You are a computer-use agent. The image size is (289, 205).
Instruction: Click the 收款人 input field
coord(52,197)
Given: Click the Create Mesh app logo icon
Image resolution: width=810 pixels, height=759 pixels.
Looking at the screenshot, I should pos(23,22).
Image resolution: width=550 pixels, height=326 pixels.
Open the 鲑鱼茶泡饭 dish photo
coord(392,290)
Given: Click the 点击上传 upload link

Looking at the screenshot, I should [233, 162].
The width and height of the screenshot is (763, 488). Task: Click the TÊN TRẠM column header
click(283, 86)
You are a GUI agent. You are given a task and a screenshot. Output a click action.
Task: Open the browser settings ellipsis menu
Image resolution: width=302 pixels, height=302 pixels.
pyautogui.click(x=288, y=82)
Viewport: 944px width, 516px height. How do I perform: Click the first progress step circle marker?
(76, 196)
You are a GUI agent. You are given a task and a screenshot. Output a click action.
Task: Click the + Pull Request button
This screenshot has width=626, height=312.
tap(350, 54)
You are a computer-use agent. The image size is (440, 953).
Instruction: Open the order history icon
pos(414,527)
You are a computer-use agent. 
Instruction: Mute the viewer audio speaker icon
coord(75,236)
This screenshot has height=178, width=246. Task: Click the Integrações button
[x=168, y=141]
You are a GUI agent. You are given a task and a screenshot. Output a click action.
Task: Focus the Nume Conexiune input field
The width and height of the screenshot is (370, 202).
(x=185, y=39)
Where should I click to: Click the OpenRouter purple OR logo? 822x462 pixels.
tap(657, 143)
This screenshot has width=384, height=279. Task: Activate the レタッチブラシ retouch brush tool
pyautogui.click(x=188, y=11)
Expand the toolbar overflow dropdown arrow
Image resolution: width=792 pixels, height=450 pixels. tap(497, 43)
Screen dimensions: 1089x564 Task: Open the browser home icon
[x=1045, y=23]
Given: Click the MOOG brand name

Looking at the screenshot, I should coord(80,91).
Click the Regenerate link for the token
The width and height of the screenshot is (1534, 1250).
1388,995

-=-=-=-=-

What you should do: Revise the records above by replacing every occurrence of "GUI agent" with "interface agent", keeping all other text unchanged.

Completed task:
You are a computer-use agent. The image size is (289, 205).
Instruction: Click the 收款人 input field
coord(52,197)
Given: Click the Create Mesh app logo icon
Image resolution: width=810 pixels, height=759 pixels.
Looking at the screenshot, I should pos(23,22).
Image resolution: width=550 pixels, height=326 pixels.
Open the 鲑鱼茶泡饭 dish photo
coord(392,290)
Given: Click the 点击上传 upload link

Looking at the screenshot, I should [233, 162].
The width and height of the screenshot is (763, 488). Task: Click the TÊN TRẠM column header
click(283, 86)
You are a interface agent. You are given a task and a screenshot. Output a click action.
Task: Open the browser settings ellipsis menu
Image resolution: width=302 pixels, height=302 pixels.
pyautogui.click(x=288, y=82)
Viewport: 944px width, 516px height. How do I perform: Click the first progress step circle marker?
(76, 196)
You are a interface agent. You are given a task and a screenshot. Output a click action.
Task: Click the + Pull Request button
This screenshot has width=626, height=312.
tap(350, 54)
You are a computer-use agent. The image size is (440, 953).
Instruction: Open the order history icon
pos(414,527)
You are a computer-use agent. 
Instruction: Mute the viewer audio speaker icon
coord(75,236)
This screenshot has height=178, width=246. Task: Click the Integrações button
[x=168, y=141]
You are a interface agent. You are given a task and a screenshot. Output a click action.
Task: Focus the Nume Conexiune input field
The width and height of the screenshot is (370, 202).
(x=185, y=39)
Where should I click to: Click the OpenRouter purple OR logo? 822x462 pixels.
tap(657, 143)
This screenshot has width=384, height=279. Task: Activate the レタッチブラシ retouch brush tool
pyautogui.click(x=188, y=11)
Expand the toolbar overflow dropdown arrow
Image resolution: width=792 pixels, height=450 pixels. tap(497, 43)
Screen dimensions: 1089x564 Task: Open the browser home icon
[x=1045, y=23]
Given: Click the MOOG brand name

Looking at the screenshot, I should coord(80,91).
Click the Regenerate link for the token
The width and height of the screenshot is (1534, 1250).
1388,995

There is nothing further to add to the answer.